Inoltre, non mostrano alcun rispetto per la diversità etnica e religiosa del Paese. A tutti gli effetti, uno sciismo politicamente carico, questa volta come elemento consolidante del nazionalismo iraniano, rimarrà il mattone del nuovo regime.
La verità è che la Repubblica islamica è stata a lungo in grado di allineare una parte considerevole della sua opposizione che ha molto in comune con il regime in termini di approccio antidemocratico alla politica. Invece dei diritti umani e della democrazia, l’atteggiamento prevalente tra questi, che è palesemente in mostra nella maggior parte dei media in lingua persiana all’estero, è un atteggiamento di assecondamento delle manifestazioni del nazionalismo autoritario, dagli antichi achemenidi ai Pahlavis contemporanei.

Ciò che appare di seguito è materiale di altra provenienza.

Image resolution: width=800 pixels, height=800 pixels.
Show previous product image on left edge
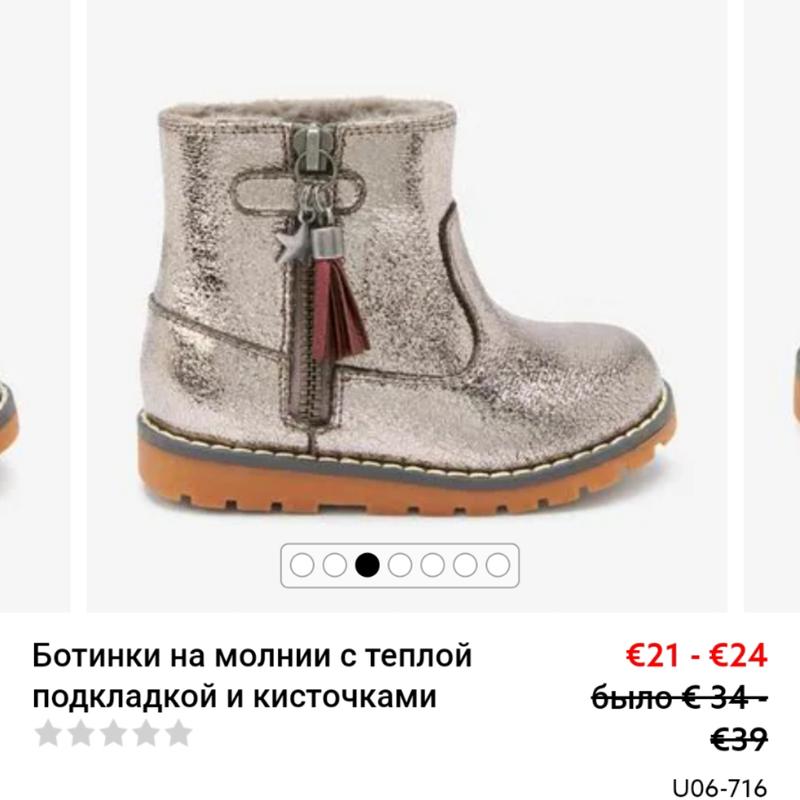(35, 306)
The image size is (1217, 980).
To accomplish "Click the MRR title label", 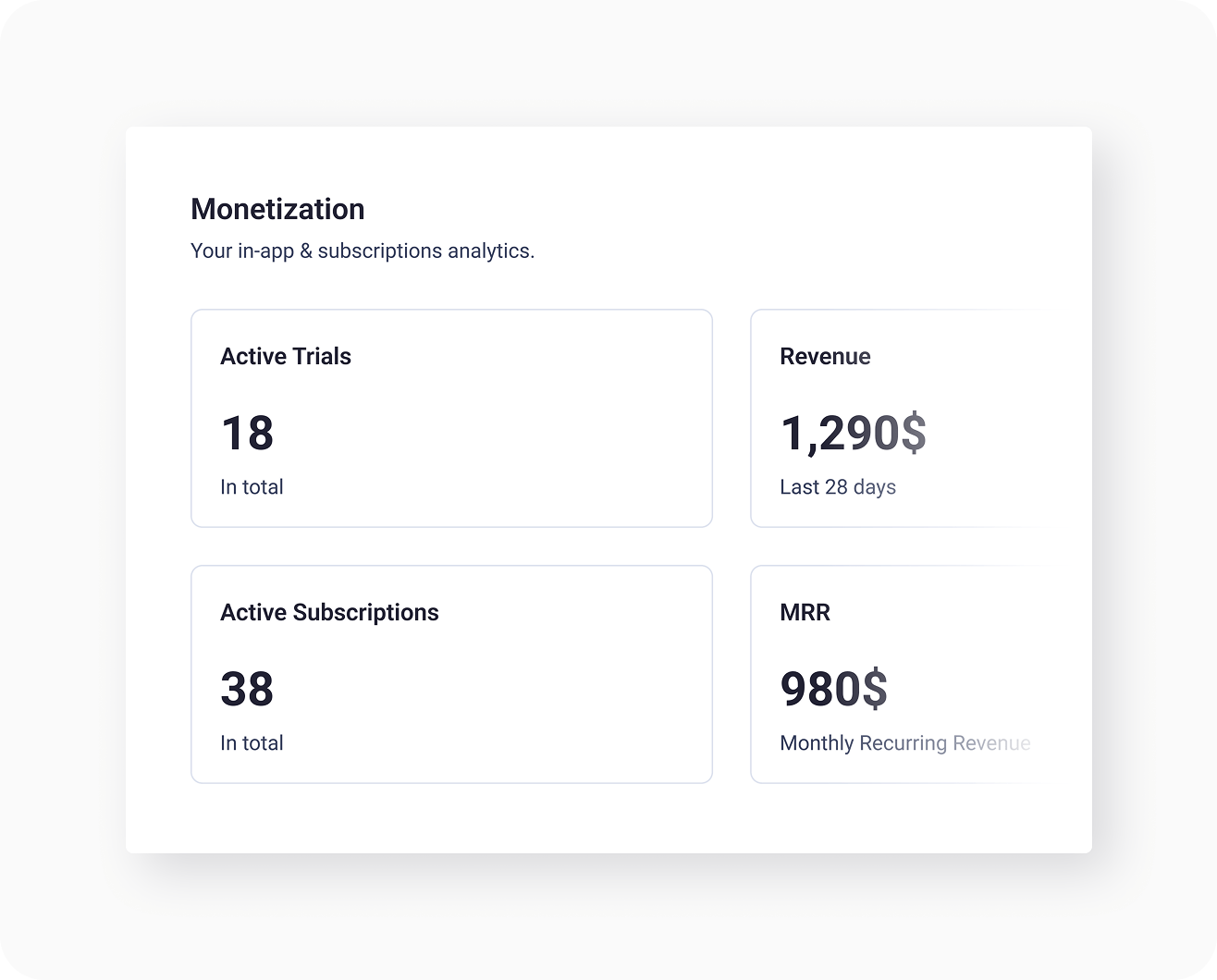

L’infinito flusso di contenuti sulle reti televisive in farsi ben seguite sui giorni di gloria del dominio imperiale ripropone e ripete in modo inquietante le parole chiave preferite delle Guardie Rivoluzionarie, ovvero autorità e sicurezza. Per una nazione che già soffre di un evidente eccesso di autorità, è piuttosto strano che la maggior parte delle idee che l’opposizione pubblicizza alla società iraniana sia di natura autoritaria. Questo non può essere casuale e molto probabilmente ha a che fare con il tentativo del regime di incanalare le rimostranze del popolo verso un futuro specifico.
Considerato questo assetto, se non accade nulla di straordinario e se si lascia che l’attuale narrazione nazionalista faccia il suo corso, è probabile che, a differenza della Germania e del Giappone del secondo dopoguerra, che sono stati democratizzati grazie all’intervento degli Stati Uniti, e della Russia post-sovietica, dove gli Stati Uniti hanno scelto di non intervenire, la prossima metamorfosi dell’Iran produrrà un regime fascista.
Questo, ovviamente, dipende dalle dinamiche della scena internazionale. Ad esempio, se la posizione sempre più bellicosa della Russia nei confronti dell’Occidente, che probabilmente attirerà anche la Cina, finirà per scatenare una nuova guerra mondiale o almeno per provocare conflitti regionali più intensi e diffusi in tutto il mondo e in particolare in Medio Oriente, ciò potrà influire in modo fondamentale sui destini del regime iraniano attuale e di quelli futuri.
Qualunque sia la direzione che prenderanno gli eventi, dobbiamo tenere presente che la questione più importante che ha afflitto l’Iran nei tempi moderni, e che a sua volta ha turbato la regione e il mondo intero, non è la mancanza di autorità, ma la totale mancanza di democrazia. Quando arriverà il prossimo momento di cambiamento per il Paese assediato, si dovrà dare una possibilità alla democrazia.